Stored items from a collection:
....................

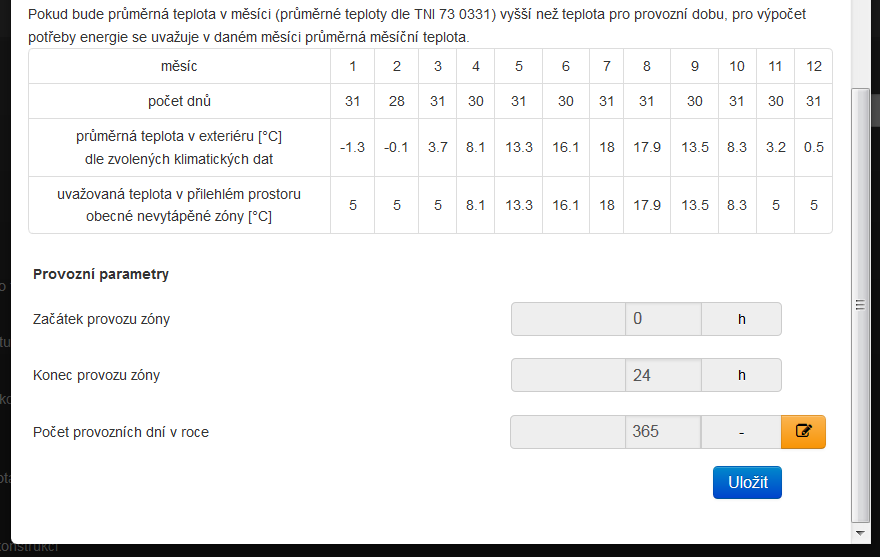Image resolution: width=880 pixels, height=557 pixels.
Task: Click the h unit label for Začátek provozu
Action: click(741, 319)
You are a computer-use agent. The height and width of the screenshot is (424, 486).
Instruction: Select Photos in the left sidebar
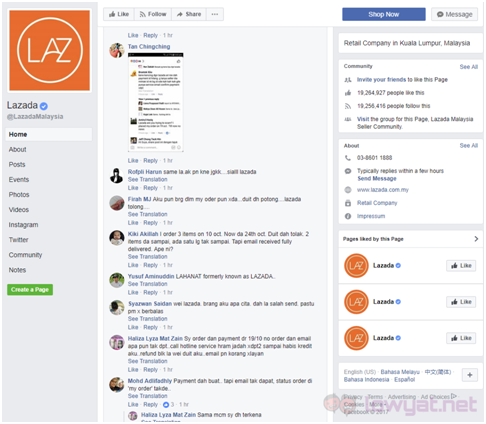[x=19, y=195]
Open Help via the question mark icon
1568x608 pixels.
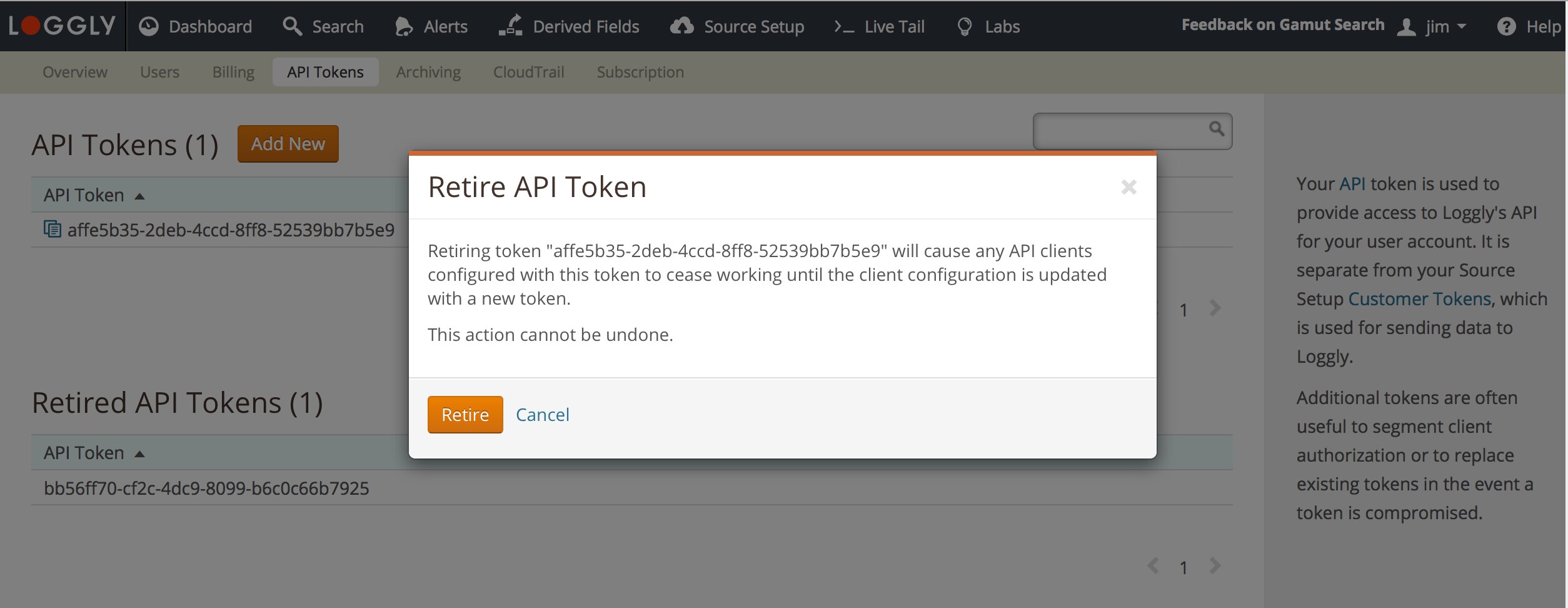click(1529, 26)
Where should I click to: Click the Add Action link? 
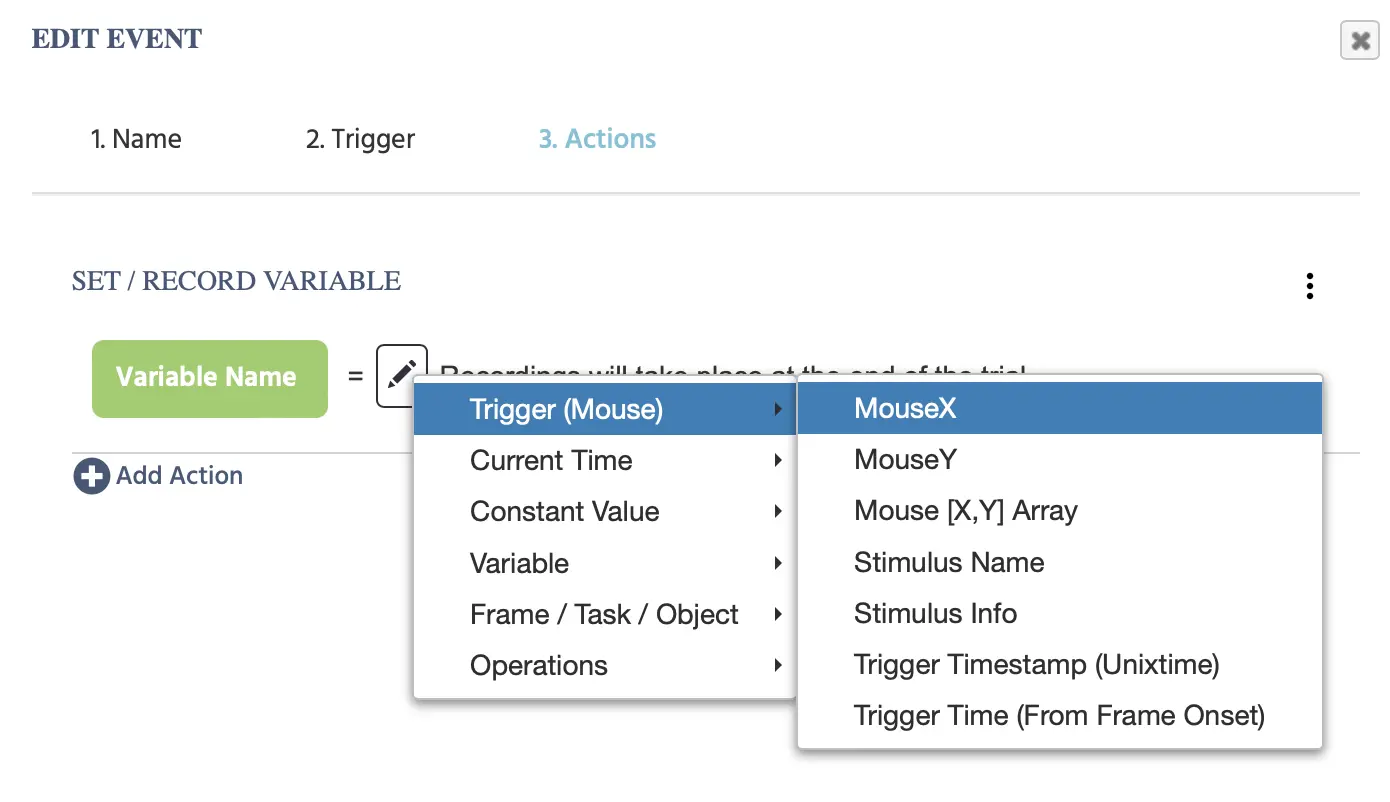[179, 476]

....................

◆ Exercise directions: Reproduce nothing but the lines that run from the line containing "Open Help via the question mark icon" through the last line of the records, inclusive. Omit the pictures.

◆ Problem solution:
Open Help via the question mark icon
1568x608 pixels.
click(1529, 26)
Where should I click to: Click the Add Action link? 
[179, 476]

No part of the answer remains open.